Page excerpt:
+++

Which of those is the least expensive, has the fewest requirements, and last but not least is the easiest to configure?


----------



## sigma1914 (Sep 5, 2006)

Each one has it's pros and cons.

Sling and Vulk basically let you watch and control the unit it's hooked to, at any internet connected device. GenieGo requires your show to transcode the show, then transfers to your devices..


----------



## coeng (Jul 5, 2007)

sigma1914 said:


> Each one has it's pros and cons.
> 
> Sling and Vulk basically let you watch and control the unit it's hooked to, at any internet connected device. GenieGo requires your show to transcode the show, then transfers to your devices..


How do Sling and Vulk connect to your PC? How do they find your DVRs? Where do I buy them?


----------



## sigma1914 (Sep 5, 2006)

Through the internet - I suggest researching the internet a little.


----------



## coeng (Jul 5, 2007)

They seem pricey compared to the alternative....which is the free DirecTV application. I had it working for a while, albeit I screwed up my WH in the process.


----------



## sigma1914 (Sep 5, 2006)

http://www.youtube.com/watch?v=g4xo1ZGNzKw


----------



## peds48 (Jan 11, 2008)

Worth mentioning that Vulcan is no longer sold inn the US due to copyright infringement, or so the courts say. It still can be bought on eBay tho.


----------



## coeng (Jul 5, 2007)

So there's absolutely no way I can get this to work on my PC with just the application? I wanted to add this capability without incurring any cost. I've spent far too much lately on toys and such. 
To say no to dropping another $250 for the Sling Box for something I will only use occasionally is a no-brainer. If it cost me $50 or less I could digest that.

As it turns out that even though I cancelled my order for the CCK (and verified the credit on my next bill) they sent it to me anyway (it arrived Friday).
When I spoke to DirecTV yesterday they told me to keep it and do whatever I want with it. Can't think of anything right now except to sell it.

I'm just greatly dissappointed in DirecTV because I was able to get the HR24 recognized by the application (when I connected both the H24 and the H34 directly to my home network). The downside to that was it killed my WH service.

+++

Task 1: From the records below, copy out every line starting at the one that contains "Given: Open the Select Language dropdown" and ending with the one that contains "Looking at the". Omit the pictures.
Task 2: Pick up the forum thread about streaming DirecTV DVR recordings to a PC where its last post stops, and keep writing it.

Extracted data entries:
+++

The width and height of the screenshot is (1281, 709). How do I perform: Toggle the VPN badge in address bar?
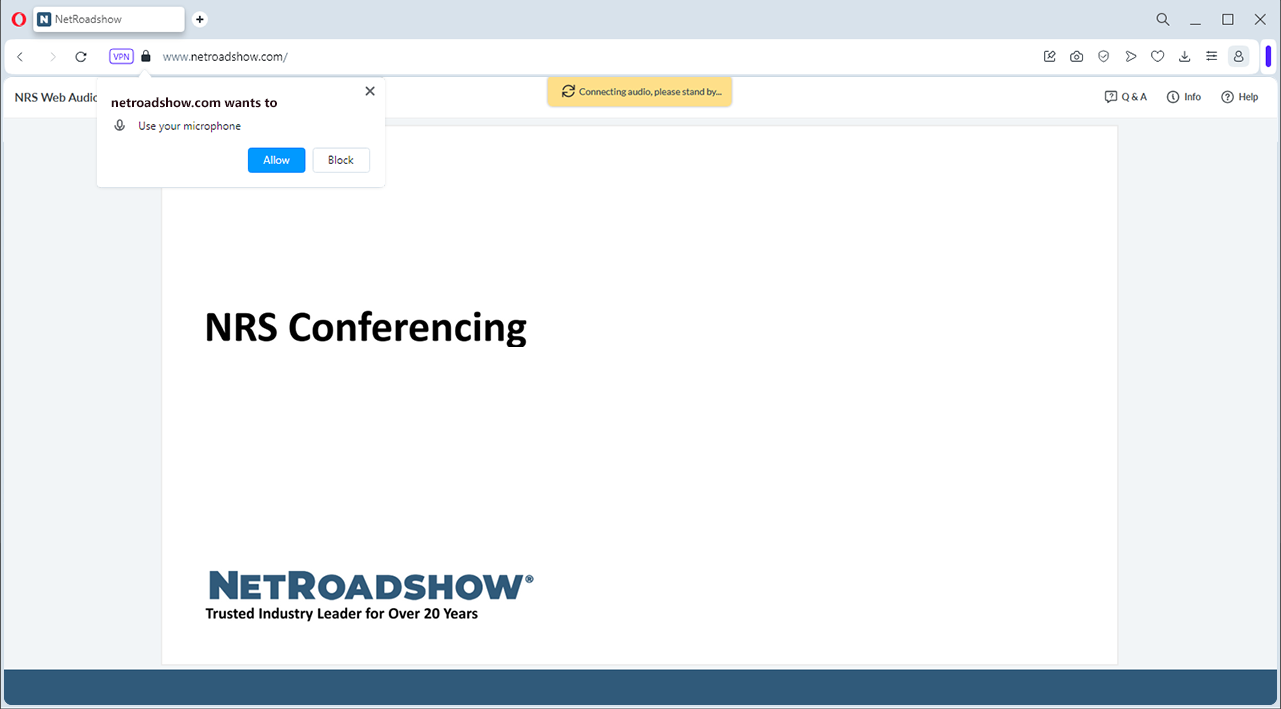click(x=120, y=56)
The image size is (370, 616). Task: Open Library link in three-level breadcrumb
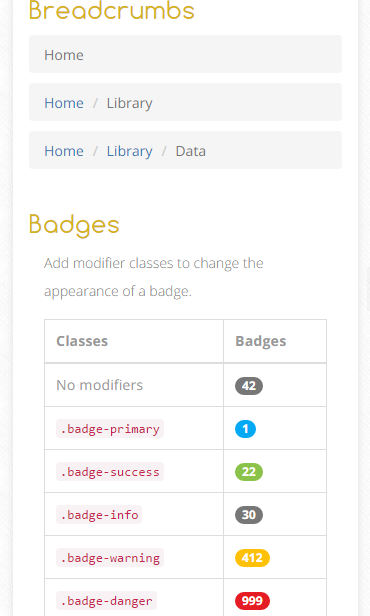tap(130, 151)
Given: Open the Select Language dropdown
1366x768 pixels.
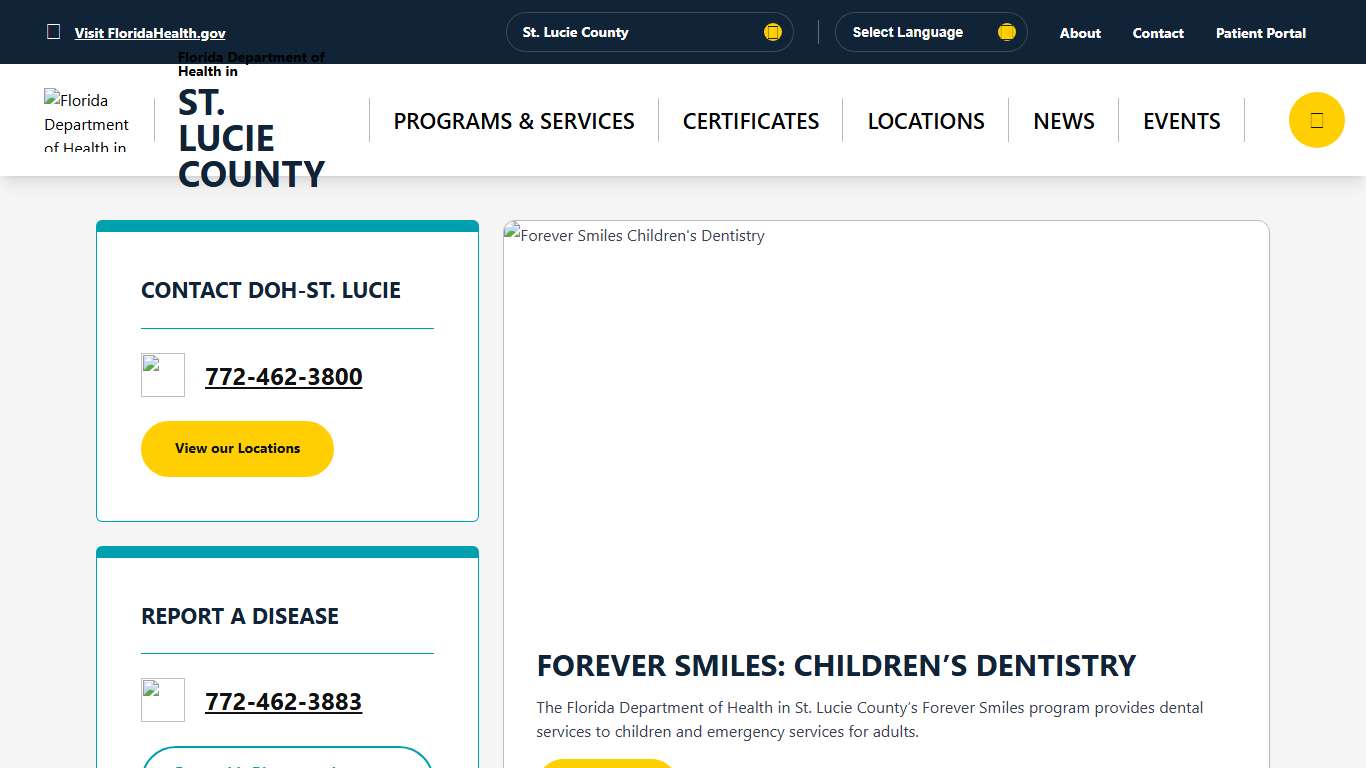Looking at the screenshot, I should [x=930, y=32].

+++

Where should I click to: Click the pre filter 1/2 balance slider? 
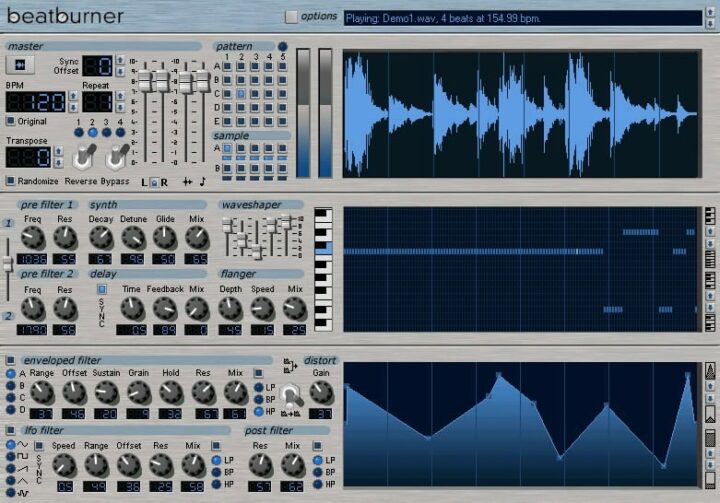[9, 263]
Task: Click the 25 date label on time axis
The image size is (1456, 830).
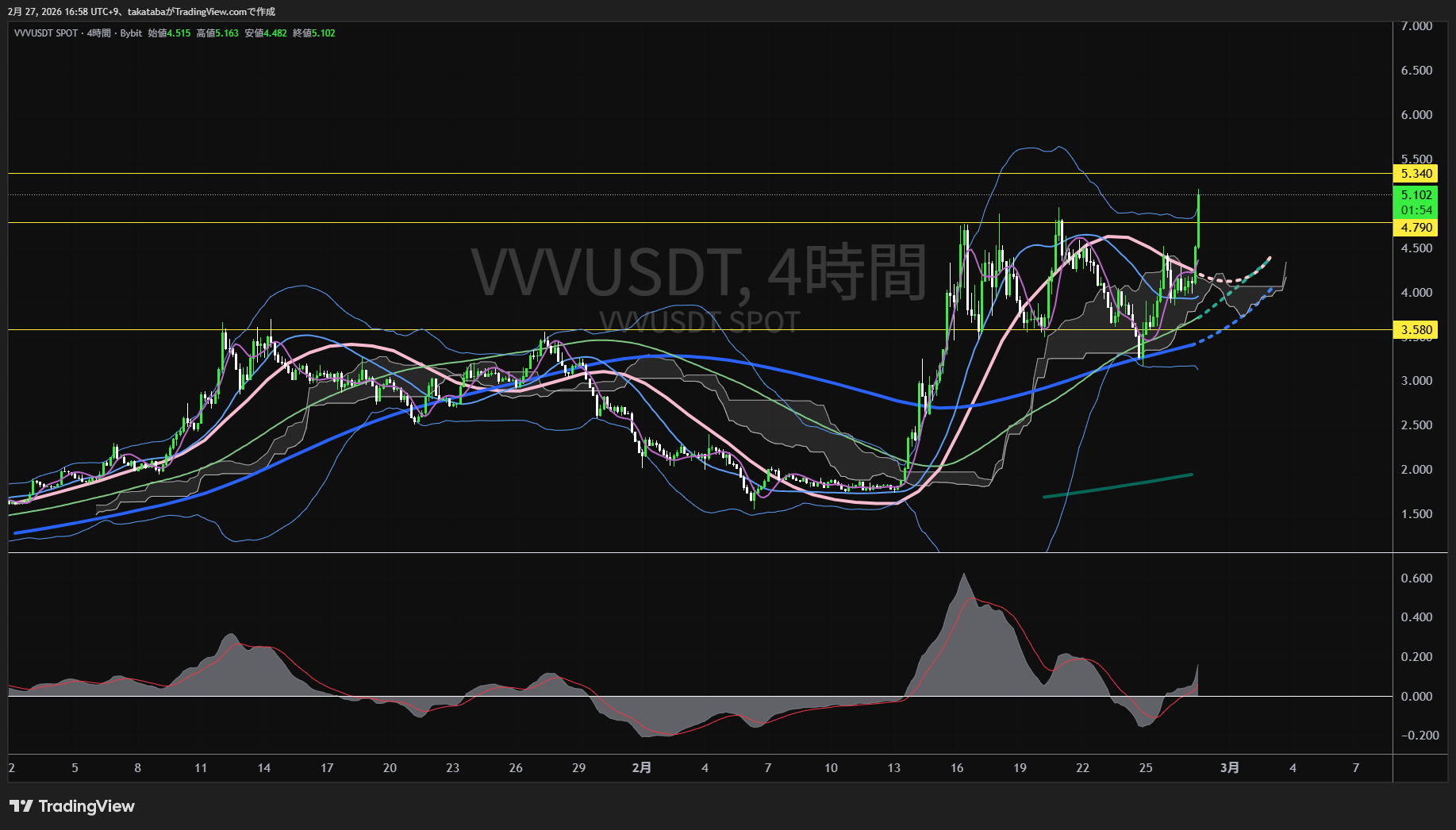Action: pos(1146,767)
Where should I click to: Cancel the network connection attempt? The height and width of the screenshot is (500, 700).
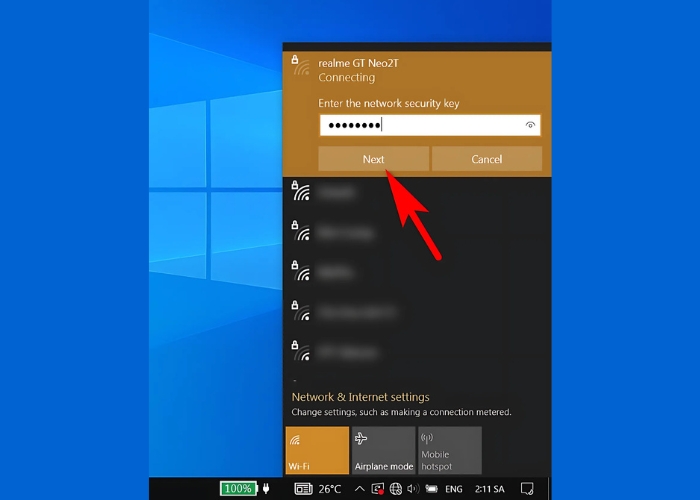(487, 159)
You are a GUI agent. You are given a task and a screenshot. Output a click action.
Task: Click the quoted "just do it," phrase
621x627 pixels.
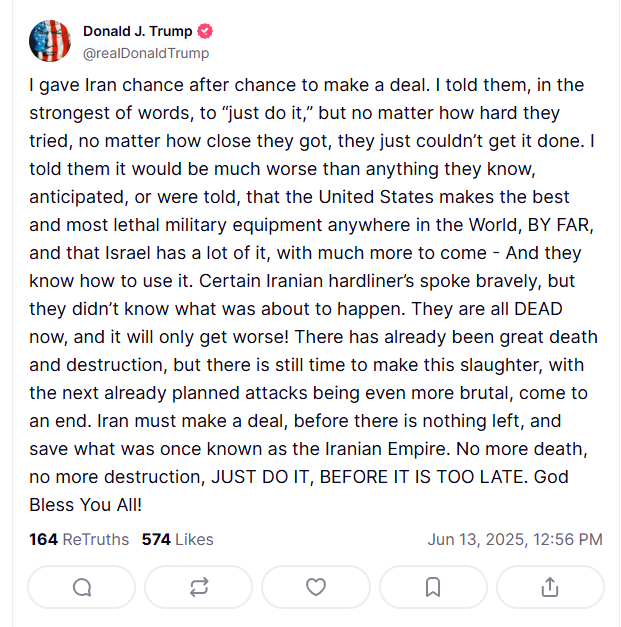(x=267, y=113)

+++

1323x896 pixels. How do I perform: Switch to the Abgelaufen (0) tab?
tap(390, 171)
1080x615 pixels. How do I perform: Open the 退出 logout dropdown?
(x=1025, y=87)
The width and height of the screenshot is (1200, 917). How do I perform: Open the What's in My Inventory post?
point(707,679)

+++

Final result 1:
Given: Open the Select Language dropdown
1366x768 pixels.
Looking at the screenshot, I should [x=930, y=32].

Final result 2:
----------



## Beerstalker (Feb 9, 2009)

Is your Whole Home system up and running now? Are able to see recordings and watch them on any of your DirecTV receivers? Are you able to download and watch VOD?

If the answer to all of those is yes then your DirecTV system is up and running correctly, the issue is with your PC and the app. That is a lot more difficult for us to troubleshoot over the internet. My only suggestion is to uninstall the app and install it again. You need to make sure it is actually fully uninstalled though, I think it is one of those apps that only uninstalls parts of itself and not everything, you have to dive in and find the rest and get rid of it yourself.

Once you get the app back up and running you need to make sure that you really do have your Genie and DVR set to allow external devices under the whole home settings.

If you still can't get it running and want to try something else, the Genie Go is probably the cheapest solution. It will allow you to stream your recordings to your computer (or transcode and transfer them). It does downscale HD to SD, but it sounds like that might not be a big deal to you if you are just watching it in a small window while doing other things.

Or you can just rely on DirecTV Everywhere. It won't give you your DVR recordings, but you can stream a decent number of channels live, and you can access some VOD.


----------



## coeng (Jul 5, 2007)

Beerstalker said:


> Is your Whole Home system up and running now? Are able to see recordings and watch them on any of your DirecTV receivers? Are you able to download and watch VOD?
> 
> If the answer to all of those is yes then your DirecTV system is up and running correctly, the issue is with your PC and the app. That is a lot more difficult for us to troubleshoot over the internet. My only suggestion is to uninstall the app and install it again. You need to make sure it is actually fully uninstalled though, I think it is one of those apps that only uninstalls parts of itself and not everything, you have to dive in and find the rest and get rid of it yourself.
> 
> ...


1) Yes, WH is up and running though I can't program recording from my smartphone or my android tablets (the devices says "no receivers detected"). I can record from the directv.com website though. Still scratching my head over this one.

2) I uninstalled and reinstalled three times. I don't know how much more I can do to uninstall it than wipe the drive it was installed on. Are there files left behind somewhere? The app had absolutely no crash issues until I plugged my old CCK back in to get my WH running again. Prior to that when the ethernet cables were connected to the DVRs I saw one of the DVRs (the H24) and it played content. In fact, at one point I briefly so both DVRs but it was only for a few seconds while they were resetting. So I can't see how it could be my PC.

3) Genie and DVR are both set to ALLOW access in WH settings.

4) My PC has no WiFi adapter, which is what I would need, right?

5) I only care about my recorded programs so DirecTV Everywhere isn't something for me.


----------



## Beerstalker (Feb 9, 2009)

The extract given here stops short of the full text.